I walked and sipped my Caramel Macchiato. I pretended it was a better drink than all of the 10 cent kool-aid I drank in this park. I pretended like I could run really fast, if I wanted to, and I don't have a twinge in my ankle and a pinch in my neck which means I probably need to go to the chiropractor. I made an effort and smiled and said good morning to the other park walkers. Maybe they are lonely and could use a friendly greeting. Maybe they, too, are trying really hard to have a better day. I even said good morning to the lady who had on a Christmas sweater. She definitely needed a better day, but her Christmas sweater just made it easier for me to pretend it's fall.

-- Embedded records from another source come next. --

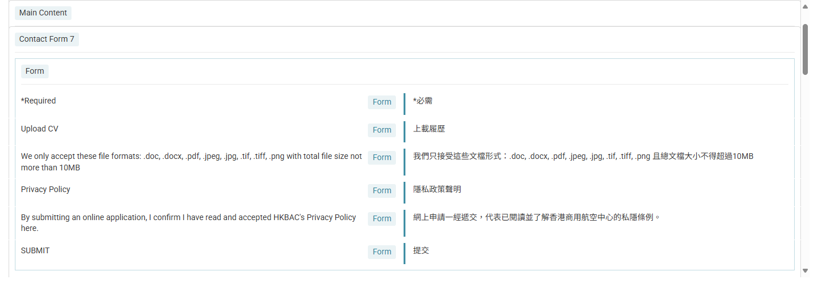
Task: Click the 10MB file format translation text
Action: [584, 157]
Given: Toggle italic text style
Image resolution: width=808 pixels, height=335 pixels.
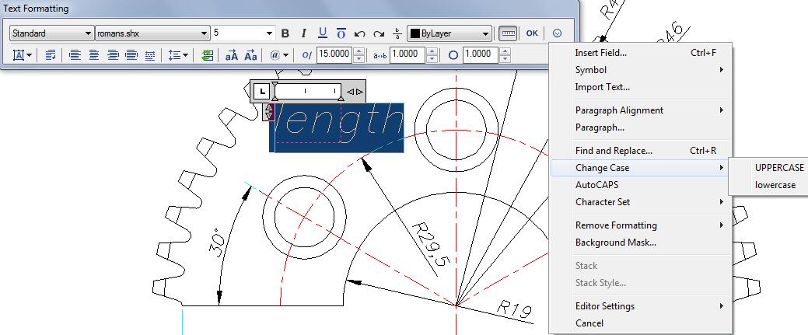Looking at the screenshot, I should [x=304, y=33].
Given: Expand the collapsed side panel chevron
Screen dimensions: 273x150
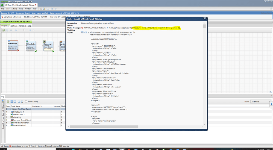Looking at the screenshot, I should [x=271, y=104].
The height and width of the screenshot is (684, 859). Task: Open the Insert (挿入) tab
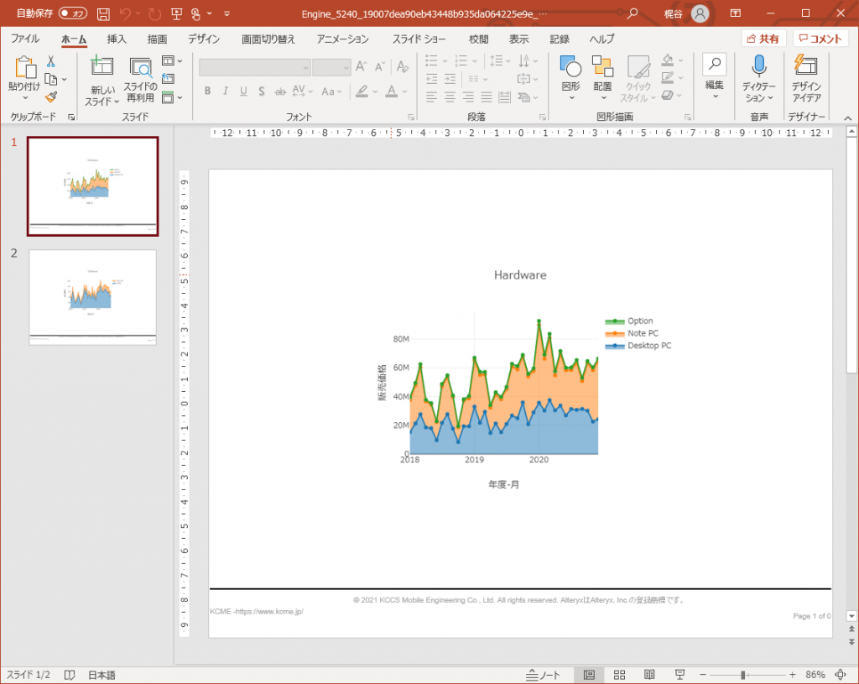[x=117, y=39]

I pretended it really was fall. I pretended that it was the cold that was making the leaves crispy and brown, and not because it's been so hot that they are probably just sun-scorched. It made me happy the morning was cold enough that I could zip up my hoody, even though by the end of my walk I was quite toasty. I left it zipped though. I didn't want to stop pretending.

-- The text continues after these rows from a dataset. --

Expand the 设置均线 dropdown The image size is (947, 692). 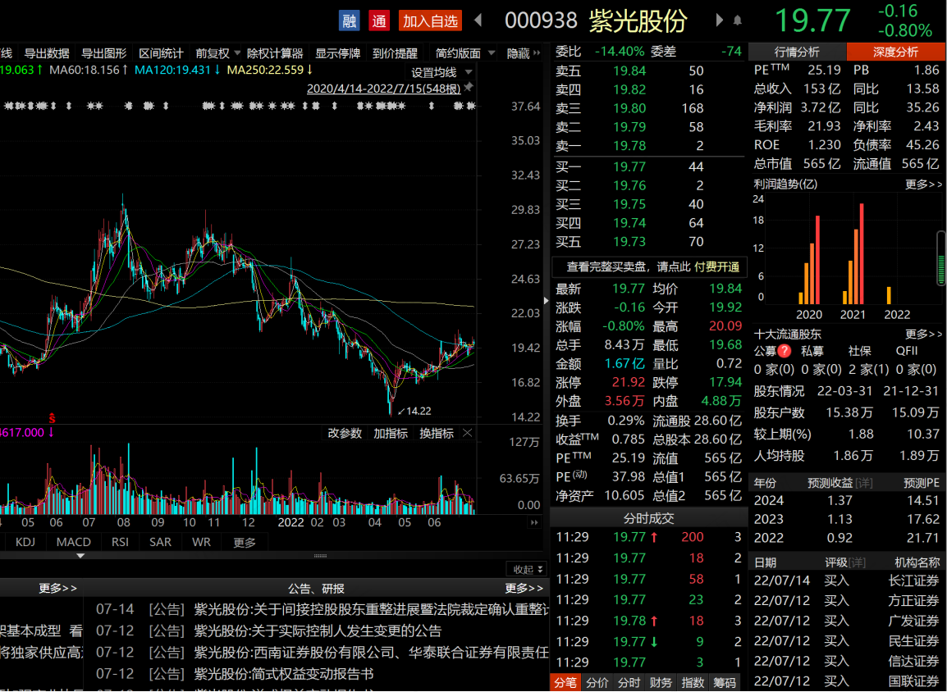coord(440,72)
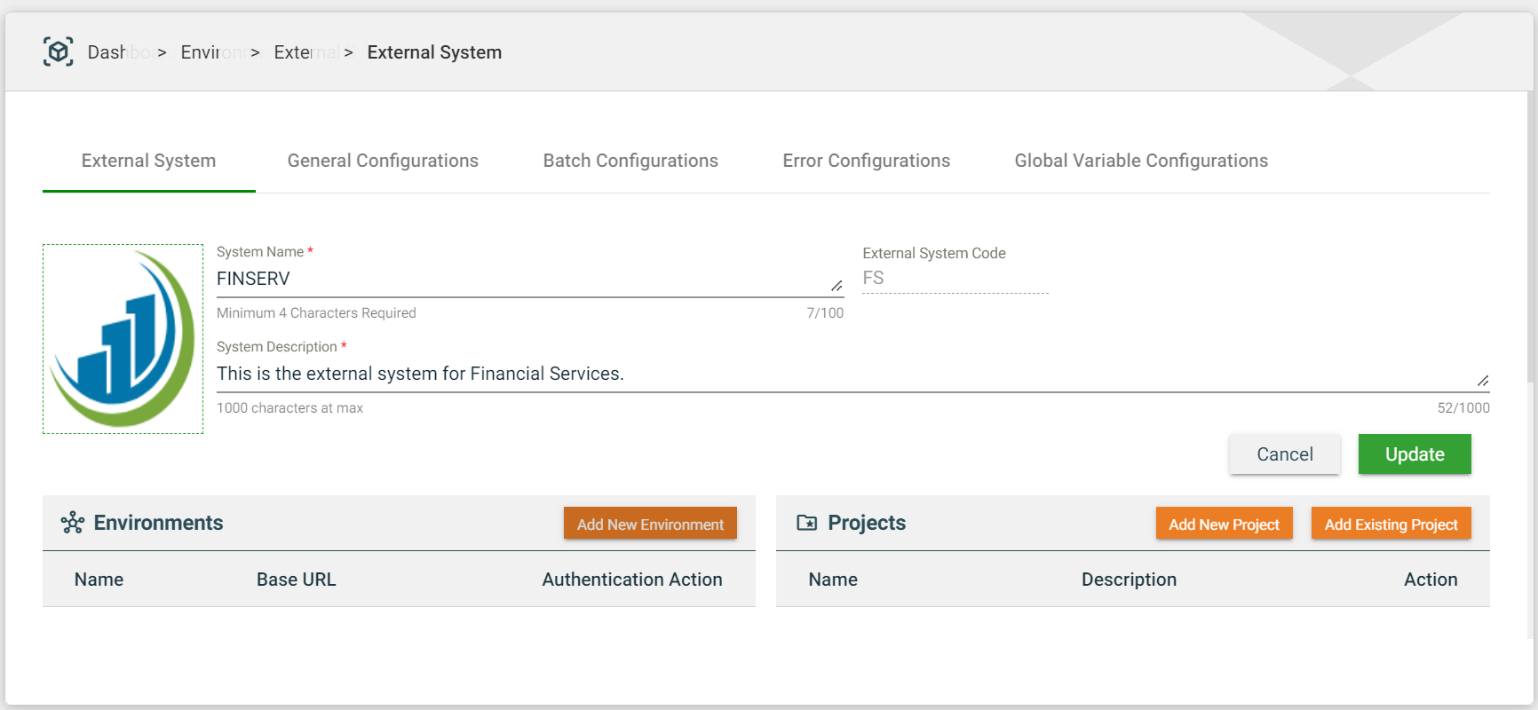The width and height of the screenshot is (1538, 710).
Task: Click Add Existing Project button
Action: click(1391, 524)

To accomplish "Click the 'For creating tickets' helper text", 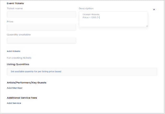I will tap(19, 58).
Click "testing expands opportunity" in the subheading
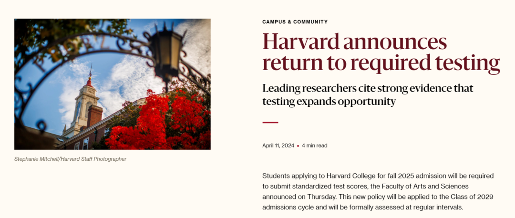 click(329, 102)
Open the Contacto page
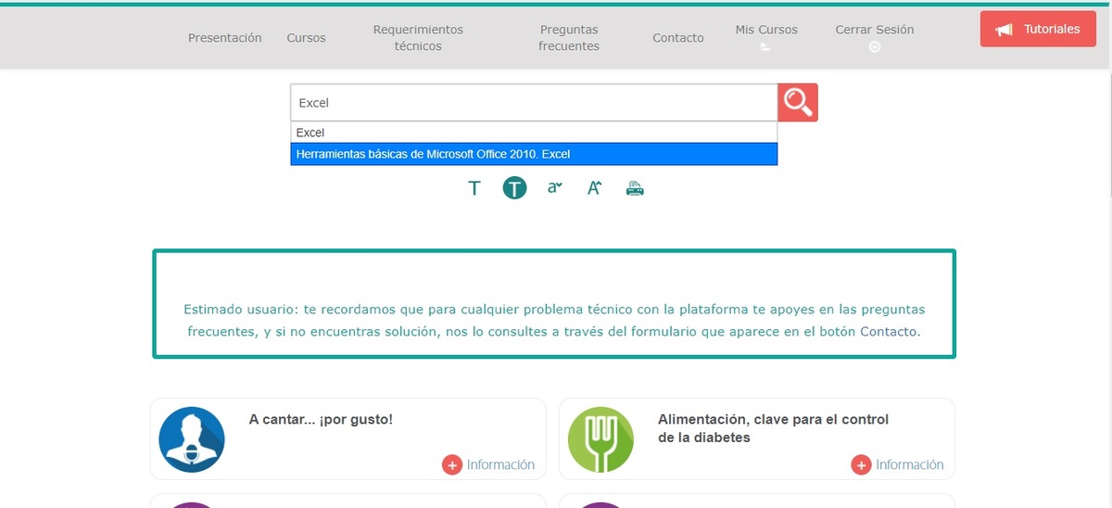 point(677,38)
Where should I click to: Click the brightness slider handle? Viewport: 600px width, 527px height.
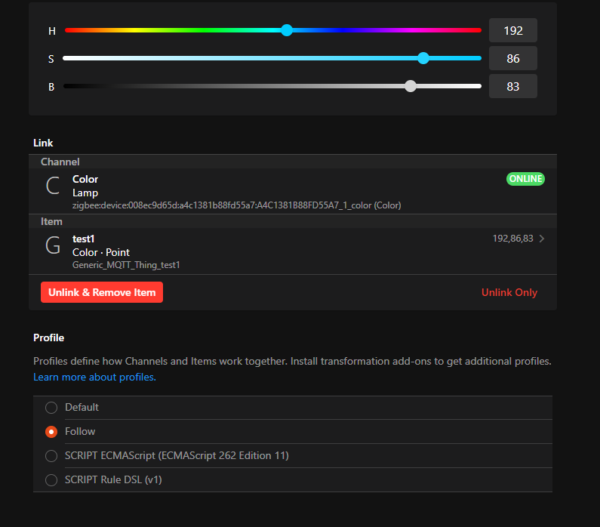click(411, 86)
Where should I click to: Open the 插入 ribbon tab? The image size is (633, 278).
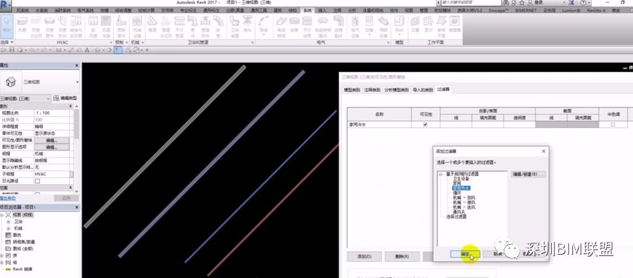point(323,10)
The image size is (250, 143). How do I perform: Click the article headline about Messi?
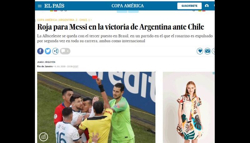pyautogui.click(x=121, y=27)
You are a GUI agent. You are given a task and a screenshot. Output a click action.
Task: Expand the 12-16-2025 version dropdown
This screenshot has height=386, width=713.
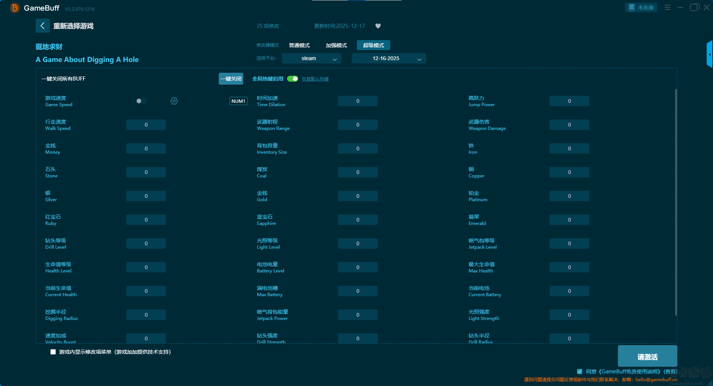tap(388, 58)
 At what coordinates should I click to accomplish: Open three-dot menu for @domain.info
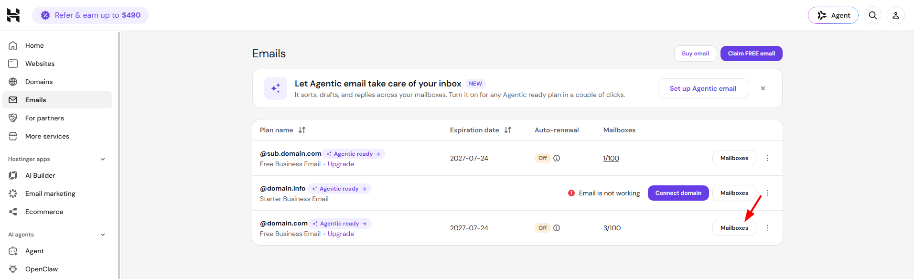tap(767, 193)
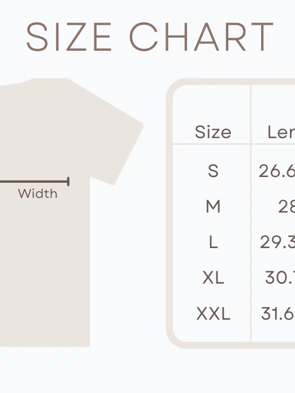Click the t-shirt body below the Width label

(x=45, y=271)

I stopped off at the swings. I always stop off at the swings. I swing until the velocity makes me remember that I'm a grown up and my body doesn't like to swing as much as my mind does.
Then I walked to my car. Worry starts to cloud The Park for me. What if my purse was stolen out of my car while I walked? What if I have to get a new driver's license made? I really like my picture, and while my cotton candy hair is just fine for playing in the park, I don't want to memorialize it. I'm trying to find an excuse for today today to not be good. The purse is still there. I'm awake and alive and walked at The Park and had my coffee. It's going to be a good day.
Maybe I'll pretend I have something to say and write a little bit too.